Search code examples
regexhadoophivepresto

Hive query to extract a column which has alphanumeric characters


I have a requirement in which I need to extract the data based on a filter on a column and the filter would be to extract only alphanumeric values which means that it should contain at least one alphabet and a number for consideration.

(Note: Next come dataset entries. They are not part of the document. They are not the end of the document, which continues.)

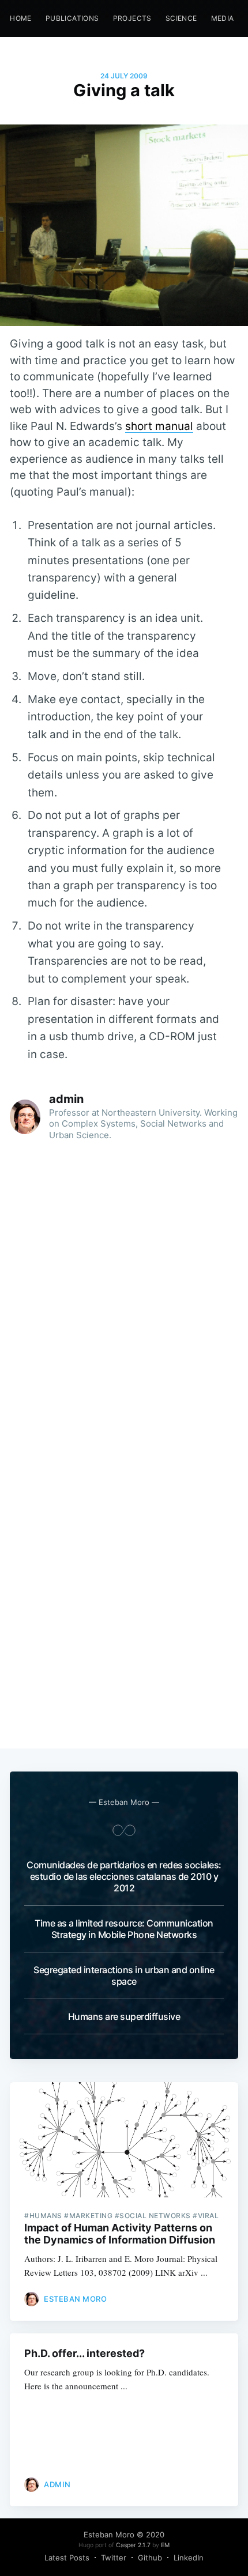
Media (222, 18)
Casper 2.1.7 (133, 2545)
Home (21, 18)
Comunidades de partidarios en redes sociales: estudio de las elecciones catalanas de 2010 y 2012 (124, 1876)
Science (181, 18)
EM (165, 2545)
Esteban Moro (75, 2298)
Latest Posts (66, 2557)
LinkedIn (189, 2557)
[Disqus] (124, 1299)
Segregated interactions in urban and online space (124, 1975)
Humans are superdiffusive (124, 2016)
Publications (72, 18)
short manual (159, 426)
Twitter (113, 2557)
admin (66, 1099)
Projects (132, 18)
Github (150, 2557)
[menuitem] (21, 18)
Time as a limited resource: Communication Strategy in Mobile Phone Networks (124, 1928)
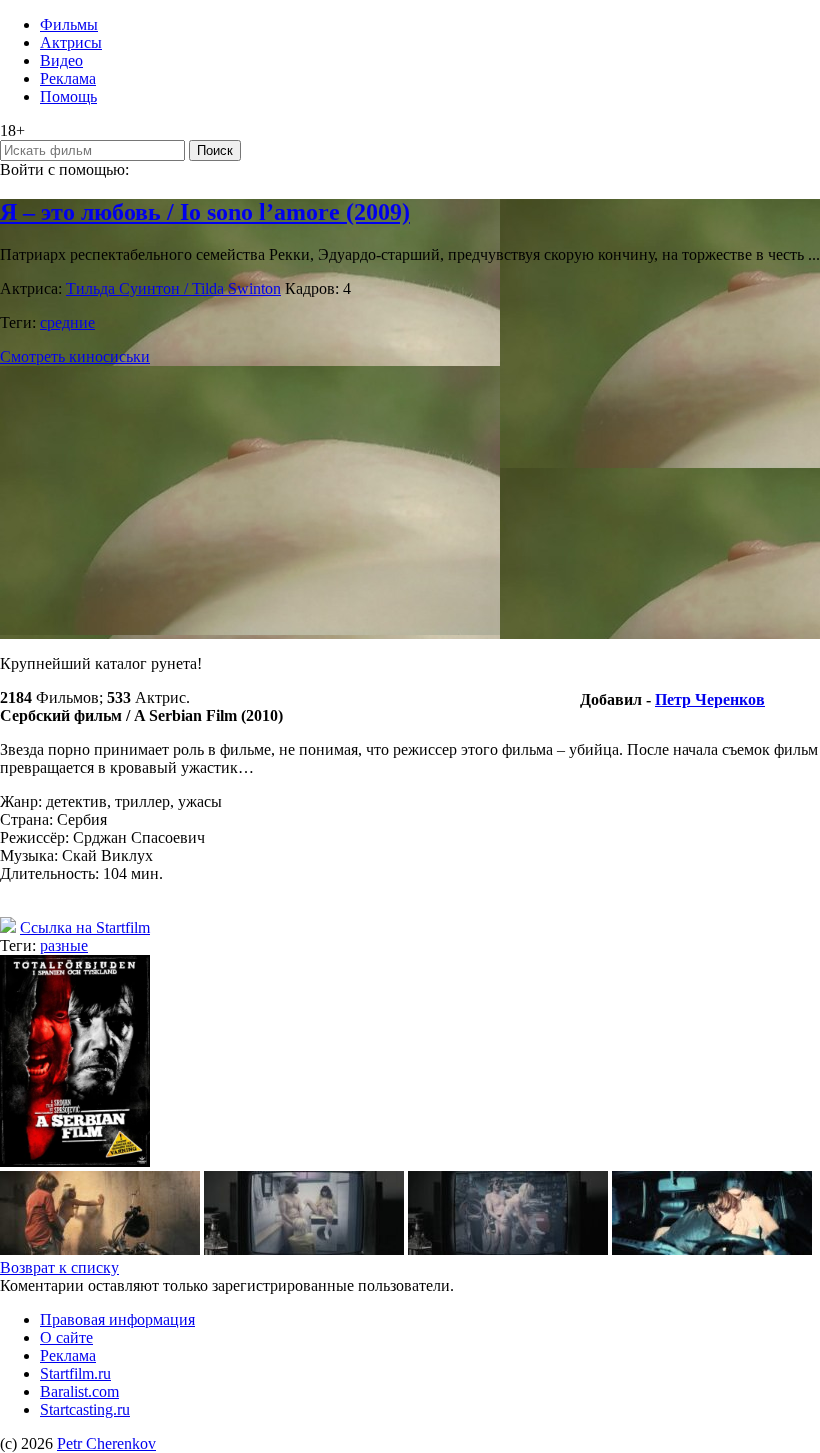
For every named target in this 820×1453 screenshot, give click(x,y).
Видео (61, 60)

For example if I have five numbers such as 333,abc,ab333,+33,+ab33 the output should have only ab333 and +ab33. I was trying to implement this using the rlike function and the query is as below but this is giving all the records in the table.

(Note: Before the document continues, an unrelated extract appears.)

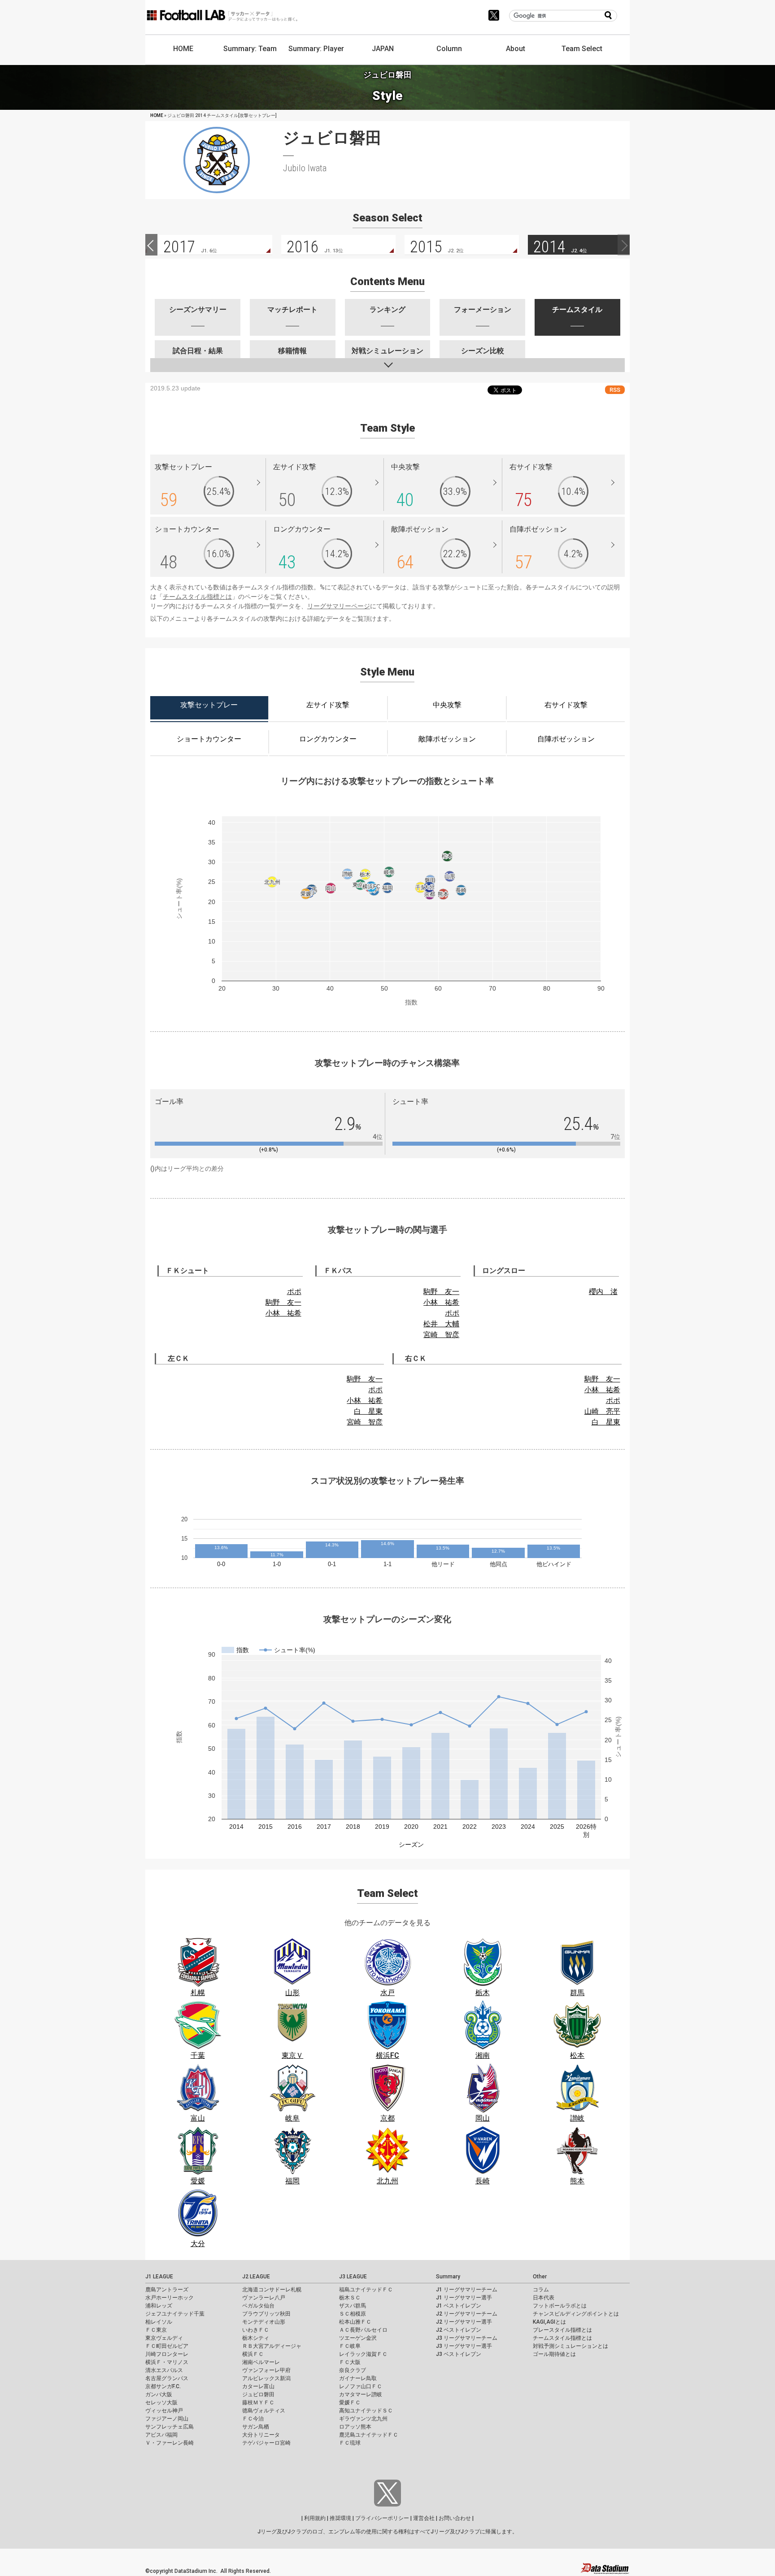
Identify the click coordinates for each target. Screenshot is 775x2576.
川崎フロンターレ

select column_name from table_name where column_name rlike '^[a-zA-Z0-9]+$';

I also tried a different approach by using the below query but in case of special characters such as + the below query gives the wrong result.

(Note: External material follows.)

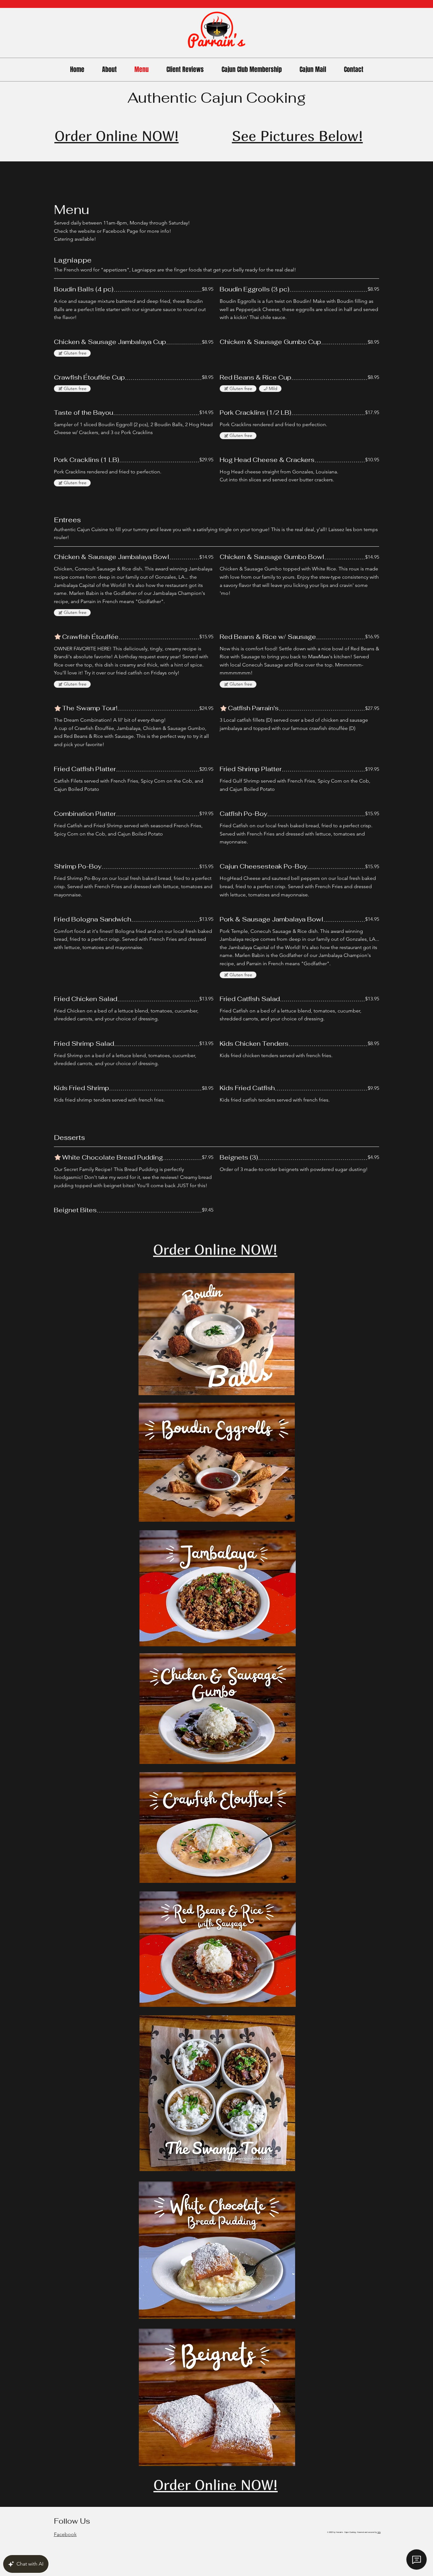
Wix (379, 2532)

select column_name from table_name where column_name not rlike '^[0-9]+$';

Could anybody guide me regarding the mistake of if there is a different approach for this.


Solution

  • You can use

    RLIKE '^\\+?(?:[0-9]+[a-zA-Z]|[a-zA-Z]+[0-9])[0-9a-zA-Z]*$'
    

    Details:

    • ^ - start of string
    • \+? - an optional + symbol
    • (?:[0-9]+[a-zA-Z]|[a-zA-Z]+[0-9]) - one or more digits followed with a letter or one or more letters followed with a digit and then
    • [0-9a-zA-Z]* - zero or more alphanumeric chars
    • $ - end of string.